Vor- und Nachteile, Möglichkeiten
Die Lage ist also kompliziert, und der Marktführer DATEV unternimmt nur sehr zögerliche Schritte, diese Situation zu verändern.
Was also tun, wenn die Entscheidung für oder gegen Odoo an der DATEV-Anbindung hängt?
Prinzipiell kein Problem mit einer DATEV-Anbindung haben jene (wenigen) Unternehmen, die selbst eine on premises-Instanz von DATEV nutzen. Mit Hilfe der REST API Schnittstelle lassen sich alle Beleginformationen sowie Kreditoren- und Debitoren-Daten zwischen von Odoo und DATEV austauschen. Es fehlen jedoch auch bei dieser Lösung die Vorteile, die die Schnittstelle DATEV connect online bietet: die Übermittlung der Belegbilder, die mancher Steuerberater ebenfalls gern zur Überprüfung der vom Firmenbuchhalter vorgenommenen Buchungen einsehen möchte. Diese Funktionalität bietet nur DATEV Unternehmen online, das auch die OCR-Texterkennung der Angaben auf den Belegen ermöglicht und dem Anwender so das mühsame Abtippen von Belegdaten abnimmt.
Offenkundig plant DATEV auf absehbare Zeit nicht, eine Schnittstelle bereitzustellen, die die Vorteile beider Lösungen zusammenfasst und die zugleich online wie offline zu benutzen wäre. Auch die Erweiterung des Funktionsumfangs von DATEV connect online, z.B. um die Lohnbuchhaltung, ist nicht geplant.
Wer auf eine klassische Community-Version gesetzt hat, kann mit Hilfe der alten csv-Export-Lösung die Buchungsdaten seines Unternehmens vergleichsweise sicher zu DATEV übertragen. Es fehlt jedoch die Bequemlichkeit des Transfers der Belegbilder in pdf-Form.
Hier könnte das von DATEV bereitgestellte Tool ‚Belegtransfer‘ eine Hilfe sein, für das allerdings ein Zugang zu DATEV Unternehmen online erforderlich ist.
Ausblick
Aktuell gibt es also noch keine einfache Möglichkeit, durch die Verwendung vorgefertigter Odoo-Module sowohl Buchungssätze auch Belegbilder an DATEV zu übertragen.

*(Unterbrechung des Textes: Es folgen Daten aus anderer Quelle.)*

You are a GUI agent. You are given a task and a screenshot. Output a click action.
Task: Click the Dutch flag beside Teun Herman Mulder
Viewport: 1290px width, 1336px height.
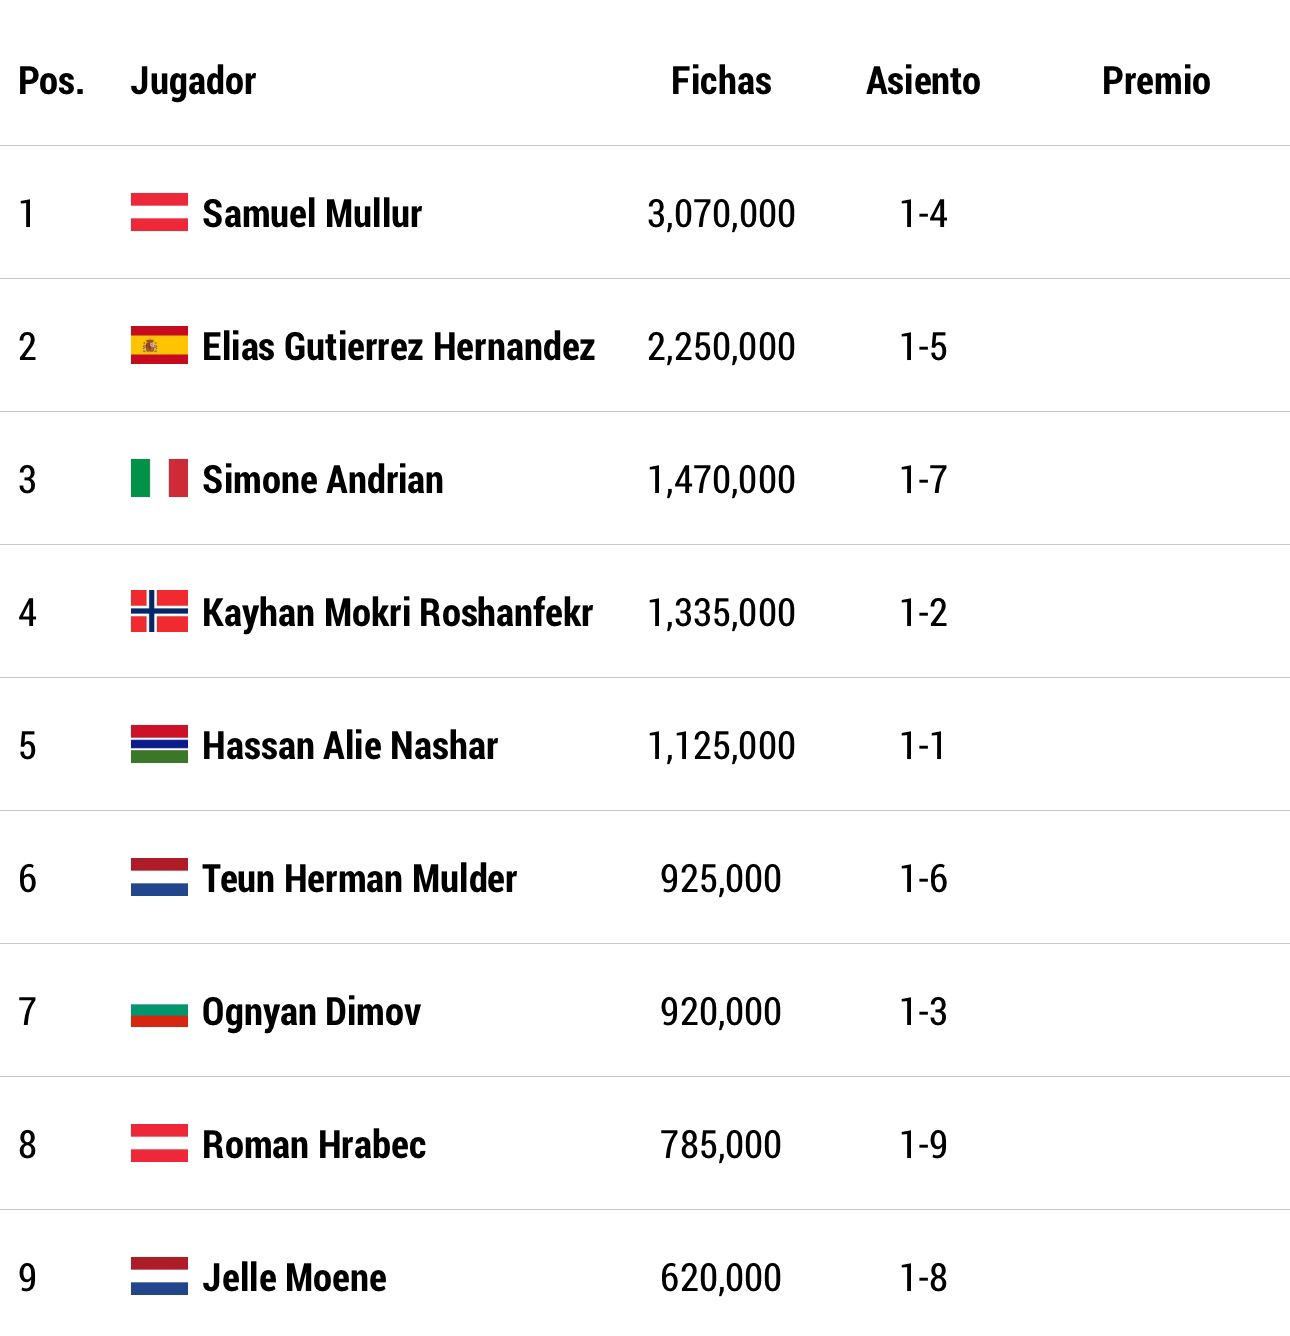click(x=159, y=877)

Für die komfortable ‚Knopfdruck‘-Lösung muss noch immer Hand angelegt werden.
Doch eine auf die Odoo-Installation des Kunden angepasste Lösung, die die Buchhaltungsdaten mit Hilfe der csv-Schnittstelle und die Belegbilder mit Hilfe des DATEV-Tools ‚Belegtransfer‘ übermittelt, kommt dem Ziel schon ziemlich nahe.
Und dann gibt es ja noch die Möglichkeit, auch ohne DATEV mit Odoo die komplette deutsche Buchhaltung zu erledigen … Hierzu mehr in einem späteren Blogbeitrag!